Task description
Write down each entry precisely as given.

Source material
● ● ● ● ● ● ●

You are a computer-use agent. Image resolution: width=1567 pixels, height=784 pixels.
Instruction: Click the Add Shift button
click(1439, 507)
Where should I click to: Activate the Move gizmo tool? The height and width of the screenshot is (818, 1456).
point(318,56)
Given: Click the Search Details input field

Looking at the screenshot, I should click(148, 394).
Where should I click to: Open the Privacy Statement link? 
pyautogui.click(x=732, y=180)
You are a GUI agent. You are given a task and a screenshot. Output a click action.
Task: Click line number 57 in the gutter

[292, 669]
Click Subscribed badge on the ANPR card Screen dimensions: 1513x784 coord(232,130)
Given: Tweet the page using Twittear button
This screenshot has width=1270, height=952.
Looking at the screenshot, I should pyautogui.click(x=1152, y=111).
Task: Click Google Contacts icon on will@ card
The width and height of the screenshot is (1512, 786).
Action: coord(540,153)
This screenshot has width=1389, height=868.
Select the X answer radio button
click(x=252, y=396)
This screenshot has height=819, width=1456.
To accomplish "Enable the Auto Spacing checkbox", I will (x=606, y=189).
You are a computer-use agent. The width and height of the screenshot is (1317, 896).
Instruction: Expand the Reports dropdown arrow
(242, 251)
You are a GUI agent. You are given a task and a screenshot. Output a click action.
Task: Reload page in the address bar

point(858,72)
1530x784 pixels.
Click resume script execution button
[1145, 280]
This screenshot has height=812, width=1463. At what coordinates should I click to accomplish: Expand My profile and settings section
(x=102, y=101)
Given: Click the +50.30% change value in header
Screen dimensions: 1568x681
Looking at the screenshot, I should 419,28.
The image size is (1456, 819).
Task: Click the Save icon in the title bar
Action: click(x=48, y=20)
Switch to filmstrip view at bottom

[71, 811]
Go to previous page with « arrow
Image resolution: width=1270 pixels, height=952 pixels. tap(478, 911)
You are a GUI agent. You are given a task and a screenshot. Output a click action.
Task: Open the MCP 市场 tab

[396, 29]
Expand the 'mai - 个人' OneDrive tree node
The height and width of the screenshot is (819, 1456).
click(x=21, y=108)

● ● ● ● ● ● ●

Exercise response
You are a computer-use agent. Image resolution: width=1567 pixels, height=784 pixels.
Instruction: Click the Add Shift button
click(1439, 507)
Where should I click to: Activate the Move gizmo tool? The height and width of the screenshot is (818, 1456).
point(318,56)
Given: Click the Search Details input field

Looking at the screenshot, I should click(148, 394).
Where should I click to: Open the Privacy Statement link? 
pyautogui.click(x=732, y=180)
You are a GUI agent. You are given a task and a screenshot. Output a click action.
Task: Click line number 57 in the gutter

[292, 669]
Click Subscribed badge on the ANPR card Screen dimensions: 1513x784 coord(232,130)
Given: Tweet the page using Twittear button
This screenshot has width=1270, height=952.
Looking at the screenshot, I should pyautogui.click(x=1152, y=111).
Task: Click Google Contacts icon on will@ card
The width and height of the screenshot is (1512, 786).
Action: coord(540,153)
This screenshot has width=1389, height=868.
Select the X answer radio button
click(x=252, y=396)
This screenshot has height=819, width=1456.
To accomplish "Enable the Auto Spacing checkbox", I will (x=606, y=189).
You are a computer-use agent. The width and height of the screenshot is (1317, 896).
Instruction: Expand the Reports dropdown arrow
(242, 251)
You are a GUI agent. You are given a task and a screenshot. Output a click action.
Task: Reload page in the address bar

point(858,72)
1530x784 pixels.
Click resume script execution button
[1145, 280]
This screenshot has height=812, width=1463. At what coordinates should I click to accomplish: Expand My profile and settings section
(x=102, y=101)
Given: Click the +50.30% change value in header
Screen dimensions: 1568x681
Looking at the screenshot, I should 419,28.
The image size is (1456, 819).
Task: Click the Save icon in the title bar
Action: click(x=48, y=20)
Switch to filmstrip view at bottom

[71, 811]
Go to previous page with « arrow
Image resolution: width=1270 pixels, height=952 pixels. tap(478, 911)
You are a GUI agent. You are given a task and a screenshot. Output a click action.
Task: Open the MCP 市场 tab

[396, 29]
Expand the 'mai - 个人' OneDrive tree node
The height and width of the screenshot is (819, 1456).
click(x=21, y=108)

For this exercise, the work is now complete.